ChemoID-guided therapy improves objective response rate in recurrent platinum-resistant ovarian cancer randomized clinical trial

• Published in: NPJ precision oncology Vol. 9; no. 1; pp. 86 - 23
• Main Authors: Herzog, Thomas J., Krivak, Thomas C., Bush, Stephen, Diaz, John P., Lentz, Scott, Nair, Navya, Zgheib, Nadim Bou, Gunderson-Jackson, Camille, Barve, Abhijit, Denning, Krista L., Lirette, Seth T., Howard, Candace M., Valluri, Jagan, Claudio, Pier Paolo
• Format: Journal Article
• Language: English
• Published: London Nature Publishing Group UK 25.03.2025; Nature Publishing Group; Nature Portfolio
• Subjects: 631/67/1517/1709; 692/308/575; 692/4028/67/1517/1709; Cancer Research; Chemotherapy; Clinical outcomes; Clinical trials; Gene Therapy; Human Genetics; Internal Medicine; Medicine; Medicine & Public Health; Oncology; Ovarian cancer; Response rates
• ISSN: 2397-768X; 2397-768X
• DOI: 10.1038/s41698-025-00874-0

Patients with recurrent platinum-resistant ovarian cancer ( PROC ) have poor clinical outcomes, owing mainly to the presence of therapy-resistant cancer stem cells ( CSCs ). The NCT03949283 randomized clinical trial enrolled patients with recurrent PROC to receive ChemoID-guided chemotherapy or the best physician-choice regimen selected from the same list of thirteen mono or combination chemotherapies. The primary outcome was objective response rate ( ORR ) assessed on CT scans using the RECIST 1.1 criteria at 6 months follow-up. Subjects treated with the ChemoID assay had an ORR of 55% (CI 95 39% - 73%), compared to 5% (CI 95 0% - 11%) for those treated with physician’s choice chemotherapy ( p  <0.0001).

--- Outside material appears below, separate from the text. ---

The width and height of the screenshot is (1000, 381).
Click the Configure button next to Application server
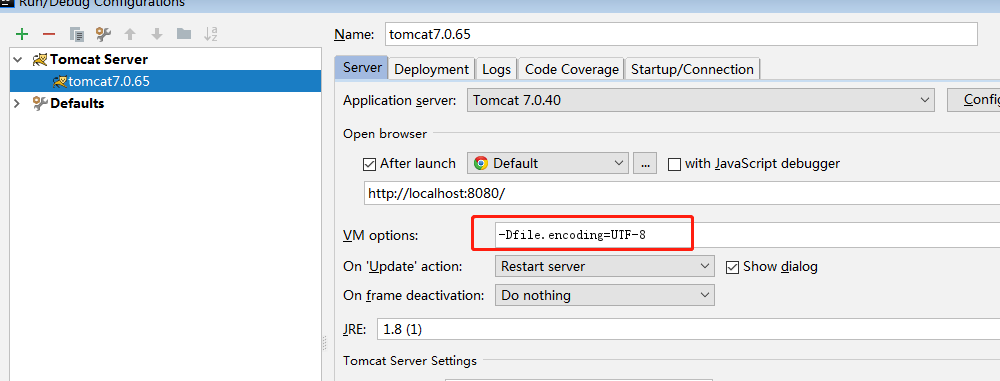pyautogui.click(x=973, y=100)
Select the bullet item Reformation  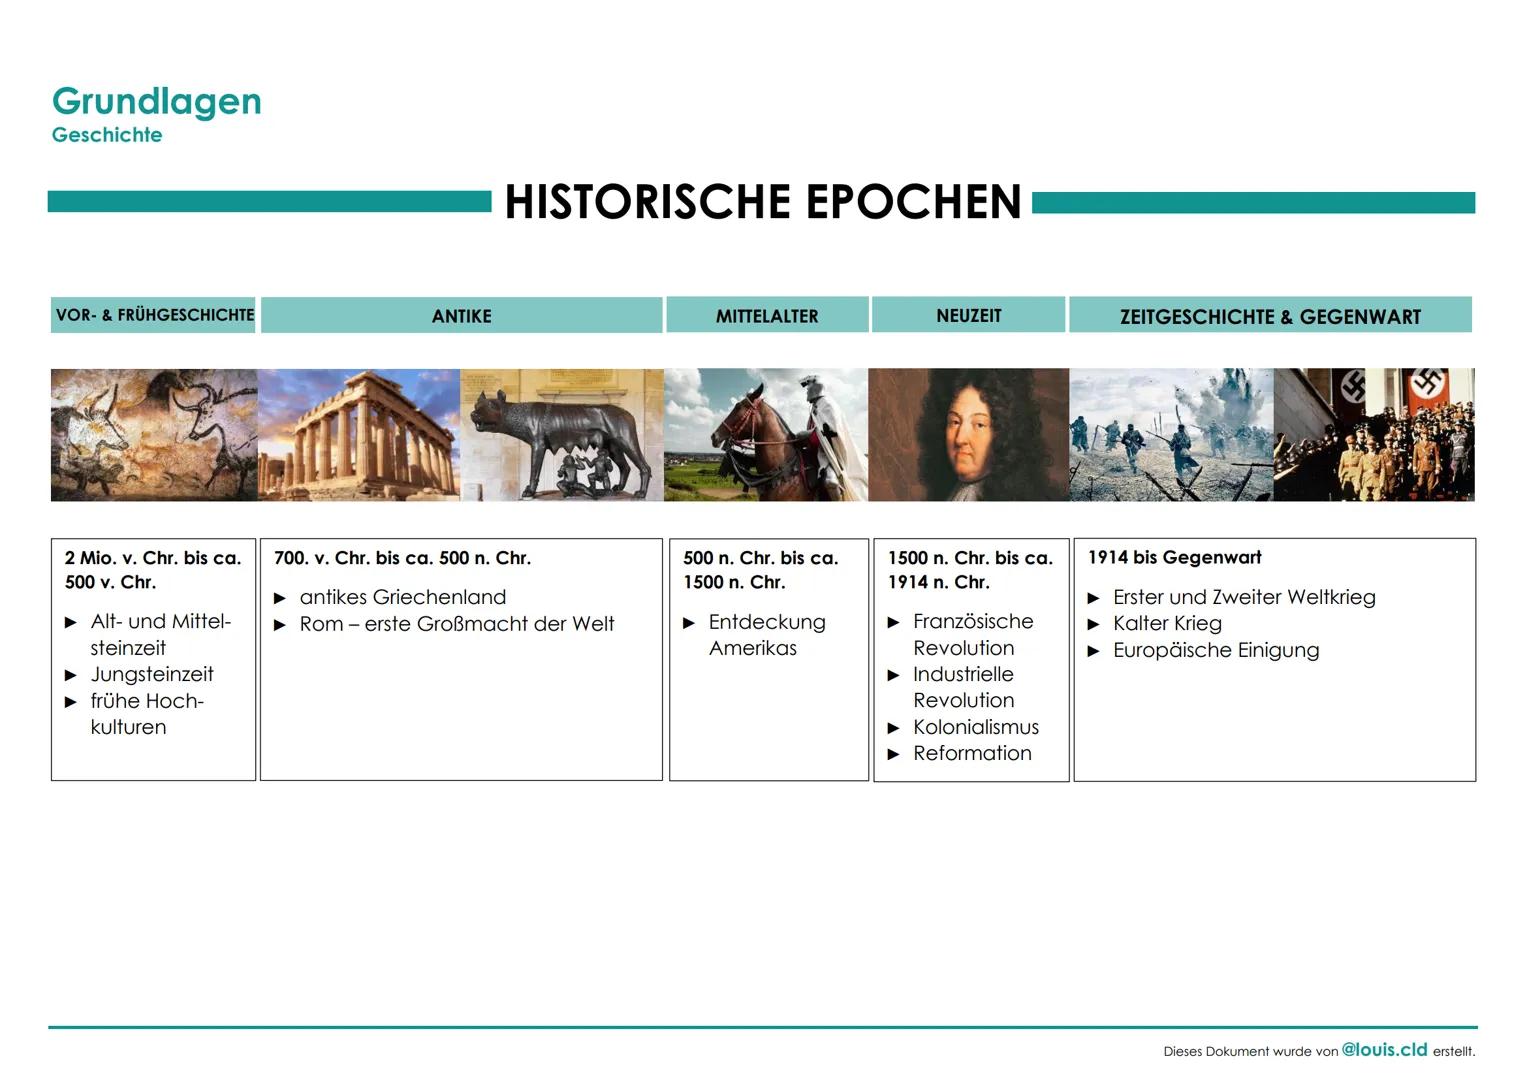point(972,753)
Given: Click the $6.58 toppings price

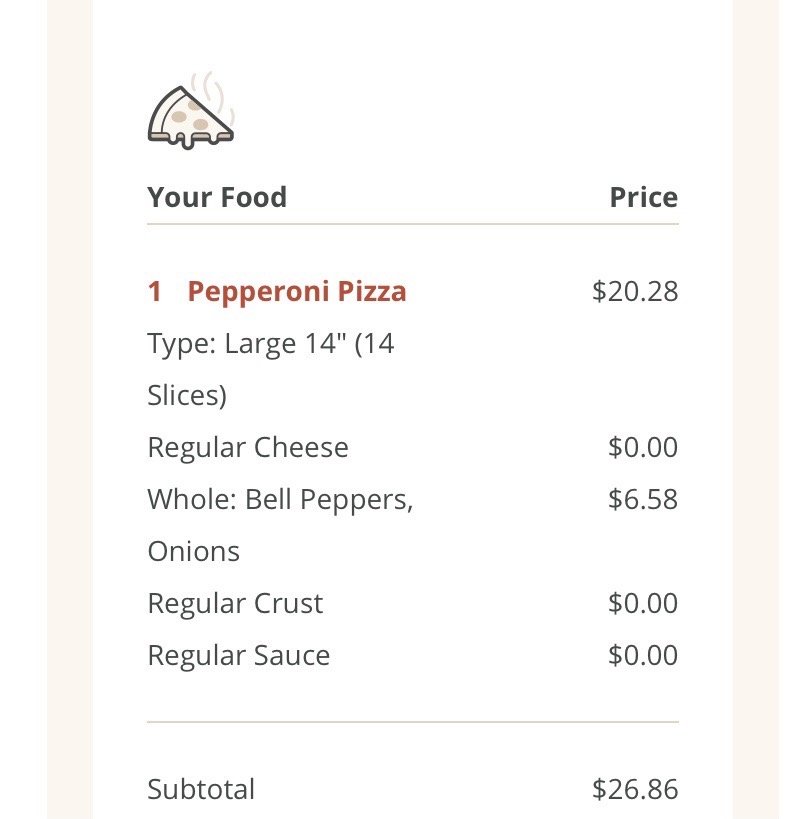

Secondary endpoints of duration of response ( DOR ) and progression-free survival ( PFS ) of subjects treated with chemotherapies guided by the ChemoID assay versus physician’s choice chemotherapy were a median of 8 months vs. 5.5 months ( p  <0.0001), and 11.0 months (CI 95 8.0– NA) vs 3.0 months (CI 95 2.0– 3.5) with 27% of hazard ratio (CI95, 0.15–0.49; p  <0.001), respectively.